Report every line of the records below that contains the word "Fengmiao".

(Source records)

- - - - - - -

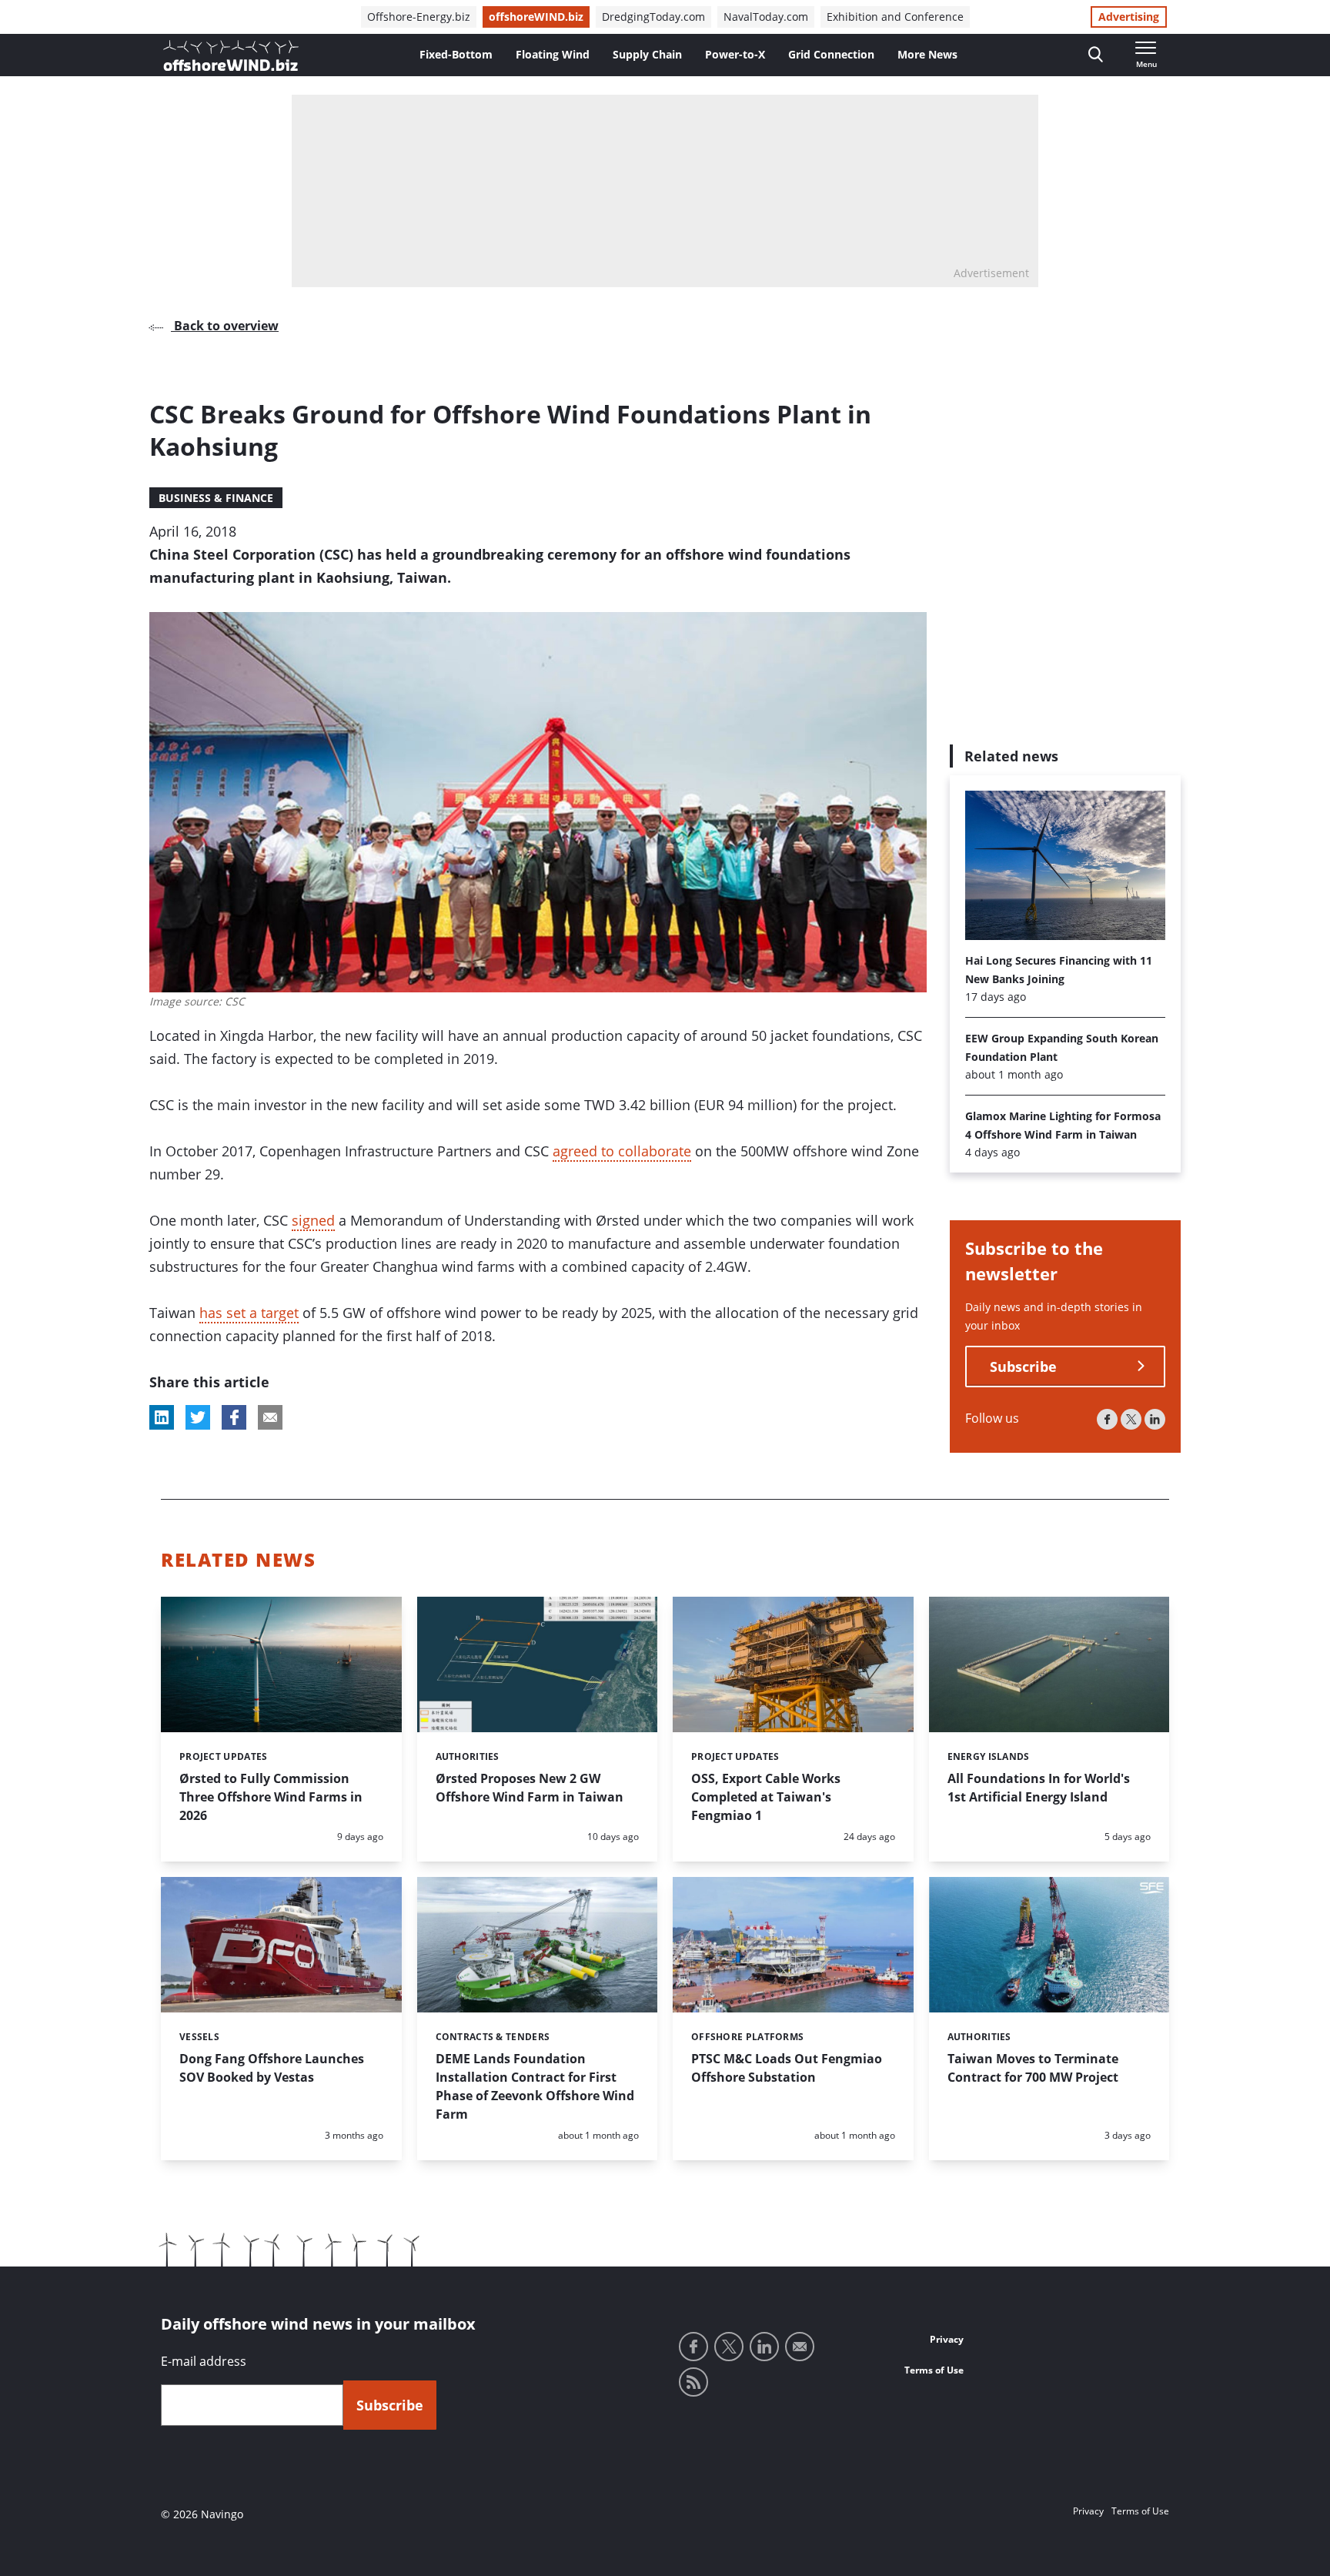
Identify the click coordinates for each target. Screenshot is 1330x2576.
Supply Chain (647, 54)
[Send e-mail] (799, 2346)
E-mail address (203, 2361)
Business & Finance (216, 497)
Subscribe (1023, 1366)
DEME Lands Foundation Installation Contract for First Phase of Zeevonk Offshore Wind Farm (535, 2086)
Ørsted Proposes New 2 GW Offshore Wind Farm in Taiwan (529, 1787)
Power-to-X (735, 54)
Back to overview (225, 325)
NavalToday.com (765, 16)
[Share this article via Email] (270, 1417)
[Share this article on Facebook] (234, 1417)
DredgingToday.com (653, 16)
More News (927, 54)
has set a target (249, 1312)
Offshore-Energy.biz (418, 16)
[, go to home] (231, 55)
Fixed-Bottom (456, 54)
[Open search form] (1095, 55)
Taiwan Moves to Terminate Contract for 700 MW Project (1032, 2068)
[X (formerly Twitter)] (1131, 1419)
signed (313, 1220)
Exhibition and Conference (895, 16)
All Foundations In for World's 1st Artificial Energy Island (1038, 1787)
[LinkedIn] (1155, 1419)
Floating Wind (553, 54)
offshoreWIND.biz (536, 16)
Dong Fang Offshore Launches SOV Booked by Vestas (271, 2068)
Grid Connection (831, 54)
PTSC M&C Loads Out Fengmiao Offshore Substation (786, 2068)
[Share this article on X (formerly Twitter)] (197, 1417)
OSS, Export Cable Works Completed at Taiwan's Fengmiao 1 (765, 1797)
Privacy (947, 2339)
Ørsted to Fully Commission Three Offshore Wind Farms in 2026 (271, 1797)
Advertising (1128, 16)
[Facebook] (1107, 1419)
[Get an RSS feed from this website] (693, 2382)
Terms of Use (934, 2370)
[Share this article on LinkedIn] (161, 1417)
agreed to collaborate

- - - - - - -

Answer section:
PTSC M&C Loads Out Fengmiao Offshore Substation (786, 2068)
OSS, Export Cable Works Completed at Taiwan's Fengmiao 1 (765, 1797)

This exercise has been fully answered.